The source claims that Epstein – who she said had a home cinema in a loft room on the top floor of the mansion – would insist on having his feet massaged while he watched films and believes Andrew may also have had one, too.
"Whenever Epstein watched a movie, he requested girls to give him and his guests a foot massage," she said. "I am pretty certain Andrew was given the same treatment. It is unlikely they watched the movie alone and without a massage."
It emerged last year that an influential literary agent had claimed he saw Epstein and Andrew being given foot massages by two Russian women. John Brockman claimed the Duke – introduced to him as "Andy" – complained that, unlike him, Prince Albert of Monaco was able to go out and "does whatever he wants, and nobody cares".
"At that point I realised the recipient of ... [the] foot massage was Prince Andrew, Duke of York," he told a client in an email exchange published in a US magazine. Andrew denied the claim last year during his Newsnight interview.
The source said one of the three women she claims were invited to meet the Duke was regularly ordered to give foot massages in Epstein's New York home.
She described a "hierarchy" of young women around Epstein and how those who had little or no modelling experience – or came from poorer backgrounds – were forced to give foot massages by Epstein.
But a source close to Prince Andrew said: "This has all the hallmarks of a campaign that's been waged against the Duke for more than a decade. There's never any allegation of criminality, just insinuation he's somehow done something 'wrong'. In short, it is yet another attempt to traduce the Duke.
"To deliberately conflate serious cases of wrongdoing by Epstein with whether or not the Duke enjoyed a foot massage a decade ago is both misleading and counterproductive to justice."
A room fit for a royal
Despite the steady thoroughfare of guests coming and going at the property, the source claims Epstein rarely invited friends to stay over in his house for extended periods.
Andrew, however, was an exception. The Duke would stay in a room decorated like a royal residence on the third floor, she claimed.
She described how it had dark green walls, long curtains and a marble bathroom. The second floor of the mansion, she said, was "Epstein's personal floor".

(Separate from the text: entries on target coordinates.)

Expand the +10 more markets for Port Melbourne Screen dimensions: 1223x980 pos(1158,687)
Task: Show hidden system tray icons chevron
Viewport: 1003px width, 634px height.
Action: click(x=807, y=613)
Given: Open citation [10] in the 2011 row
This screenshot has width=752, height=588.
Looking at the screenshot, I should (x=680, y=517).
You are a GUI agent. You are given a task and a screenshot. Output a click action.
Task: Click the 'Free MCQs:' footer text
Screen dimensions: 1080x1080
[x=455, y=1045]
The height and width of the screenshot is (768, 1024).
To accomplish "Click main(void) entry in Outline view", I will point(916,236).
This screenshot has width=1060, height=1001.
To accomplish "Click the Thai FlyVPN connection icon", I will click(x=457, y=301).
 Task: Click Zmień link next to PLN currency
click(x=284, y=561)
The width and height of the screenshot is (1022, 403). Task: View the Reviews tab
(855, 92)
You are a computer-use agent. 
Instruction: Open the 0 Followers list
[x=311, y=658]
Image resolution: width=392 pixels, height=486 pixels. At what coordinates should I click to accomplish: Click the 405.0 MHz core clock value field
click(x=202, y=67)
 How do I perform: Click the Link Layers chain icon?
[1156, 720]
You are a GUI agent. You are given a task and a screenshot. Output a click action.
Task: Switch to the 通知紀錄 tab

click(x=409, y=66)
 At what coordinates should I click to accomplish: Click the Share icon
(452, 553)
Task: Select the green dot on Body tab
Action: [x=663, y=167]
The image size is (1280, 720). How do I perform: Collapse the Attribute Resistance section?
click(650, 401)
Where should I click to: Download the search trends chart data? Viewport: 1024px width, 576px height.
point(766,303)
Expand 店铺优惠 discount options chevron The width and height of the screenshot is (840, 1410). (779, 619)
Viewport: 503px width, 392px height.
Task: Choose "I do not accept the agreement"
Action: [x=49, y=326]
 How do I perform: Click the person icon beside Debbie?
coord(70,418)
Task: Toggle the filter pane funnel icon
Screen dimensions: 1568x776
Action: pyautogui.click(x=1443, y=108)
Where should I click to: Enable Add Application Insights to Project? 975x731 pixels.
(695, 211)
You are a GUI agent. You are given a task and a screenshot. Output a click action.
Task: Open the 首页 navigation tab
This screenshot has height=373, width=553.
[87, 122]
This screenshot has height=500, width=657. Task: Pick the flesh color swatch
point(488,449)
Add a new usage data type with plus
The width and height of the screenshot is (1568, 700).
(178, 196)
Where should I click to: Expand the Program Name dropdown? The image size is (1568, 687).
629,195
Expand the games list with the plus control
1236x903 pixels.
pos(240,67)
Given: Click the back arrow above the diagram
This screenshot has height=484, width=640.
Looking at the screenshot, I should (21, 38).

"I think it was Epstein who told me that the room was decorated just like Andrew's palace, with dark green walls and a certain type of curtains. The room was even nicknamed Room Britannica. Epstein hosted plenty of guests.
"He loved to brag about his beautiful houses and how rich he is. If he himself stayed in the house for a month, then guests stayed for a day or two. All of them had to come for a short visit. It was different with Andrew – because he was a prince."
She added: "It seems to me that Epstein used Prince Andrew to attract women."
The source claimed Andrew was perfectly at home in the huge townhouse.
"Andrew behaved like he felt himself at home there, he was even going to the kitchen where people were cooking meals ... he moved around the house like it was his."
Epstein effectively ran a cult
The source described how Epstein effectively ran a cult. For years she accepted his outrageous lie that he had only once been involved with an underage girl, and that was because he had been tricked by a fake ID document. She now, however, concedes that her former friend "crippled many lives".
Epstein's death last year emboldened the source to discuss the tycoon's relationship with Andrew.
"I am ready to share my thoughts and my memories. I have notes from the past, and there is a desire to share," she said. "There was definitely a cult. We were scared of him and there wasn't even a thought we could have done something that he would not like. Not a thought."
David Boies, a lawyer who represents more than a dozen women who say they were abused by Epstein, yesterday questioned the Duke's claim that he visited the financier to break off their friendship.
"One suspects, given the length of time he was there, it was a trip like any other trip," he said.